───── Selected text

The tributes paid to Robin Reed in the months before and days after his death speak volumes about his positive impact on the community.
The London City Council member died July 11 following a battle with cancer. He was 51.
The show of support included a September 2007 golf scramble organized by Robin’s fellow employees at the Tri-County Jail, where he worked as a corrections officer.
“They raised the money for his medical expenses,” said Cathy Reed, Robin’s wife of 20 years. “He was so loved at the jail. He had to stop working in August, and his sick time ran out in October. His co-workers donated their vacation and sick time so that he never missed a paycheck.”
This spring, before a home game against Westfall, the London High School softball team honored Robin for his support. Robin always cheered on his daughter, Darcey, a senior leftfielder, from the third baseline. At the ceremony, the Westfall team lined up along the first baseline, and the Lady Raiders lined up along the third baseline and presented Robin with a team ball signed by all of the players.
The day after Robin passed away, another outpouring of support came at the Madison County Junior Fair livestock sale. A fellow exhibitor stood in for Darcey, who raised rabbits to show at the fair. Darcey’s market rabbit sold for $300 in the sale, after which a total of 45 other buyers chipped in an additional $2,835 for a total of $3,135.
“We were totally shocked and happy. It’s definitely going toward her college fund,” said Cathy. Darcey will attend Wilmington College this fall to study mass communications.
During calling hours and at Robin’s funeral on July 14, representatives of the Tri-County Jail and London Police Department stood at attention at the head and foot of his casket. Members of the London Fire Department also were on hand.
Robin had worked part-time as a police dispatcher and was an original member of the Madison County Squad. He joined the London Fire Department as an auxiliary fire fighter at age 16, then as a full-fledged volunteer fire fighter at age 18. He continued to volunteer until late 1999 or early 2000.

──────────

Requirement 1: In the article about Robin Reed, copy the part that opens with the words "The day after" and closes with "total of $3,135.", and swap "exhibitor" for "participant".
Requirement 2: Write the next part of the article about Robin Reed, picking up after its last sentence.
The records below the article come from a separate source.

───── Data extracts

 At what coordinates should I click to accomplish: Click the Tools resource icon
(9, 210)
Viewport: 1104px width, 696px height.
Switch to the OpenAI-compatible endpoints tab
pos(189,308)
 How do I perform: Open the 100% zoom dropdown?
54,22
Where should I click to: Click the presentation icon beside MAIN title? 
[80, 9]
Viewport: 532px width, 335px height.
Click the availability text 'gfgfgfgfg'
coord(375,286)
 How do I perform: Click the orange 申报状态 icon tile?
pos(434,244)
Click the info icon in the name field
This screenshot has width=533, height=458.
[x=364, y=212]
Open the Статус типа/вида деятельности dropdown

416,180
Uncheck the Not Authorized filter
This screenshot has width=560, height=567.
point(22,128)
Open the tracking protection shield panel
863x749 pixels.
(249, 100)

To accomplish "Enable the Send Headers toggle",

──────────

Response area 1:
The day after Robin passed away, another outpouring of support came at the Madison County Junior Fair livestock sale. A fellow participant stood in for Darcey, who raised rabbits to show at the fair. Darcey’s market rabbit sold for $300 in the sale, after which a total of 45 other buyers chipped in an additional $2,835 for a total of $3,135.

Response area 2:
“My son, Dustin, would ride with him to fires when he was young and hold the emergency light for him,” said Cathy.
“Robin, as a volunteer for the City of London, had basically done our job for years for nothing,” said London Fire Chief Todd Eades, who was a volunteer and later a paid fire fighter while Robin was on the crew. “Fire fighting is like a huge family. Once somebody has joined that family, they’re pretty much always in that family. We like to honor them and show our support for their families.”
This year, Robin’s civic duties included city council. He was elected to the Ward 3 seat in November. As part of council, he sat on the public safety committee.
“He was very committed and eager to serve. He got to as many meetings as he could despite the cancer,” said Jim Canney, council president. Robin didn’t withdraw from society, he said, even after losing an eye to tumor surgery. “He enjoyed being around people…He certainly will be missed.”
According to Cathy, the week before Robin died, he was working on paperwork to submit to council to address cleaning up the community.
“When we first got married, he said he wanted to serve and bring life back to the south end of London,” she said. “When he got elected, even though he had started cancer treatments, he was still right there wanting to serve.”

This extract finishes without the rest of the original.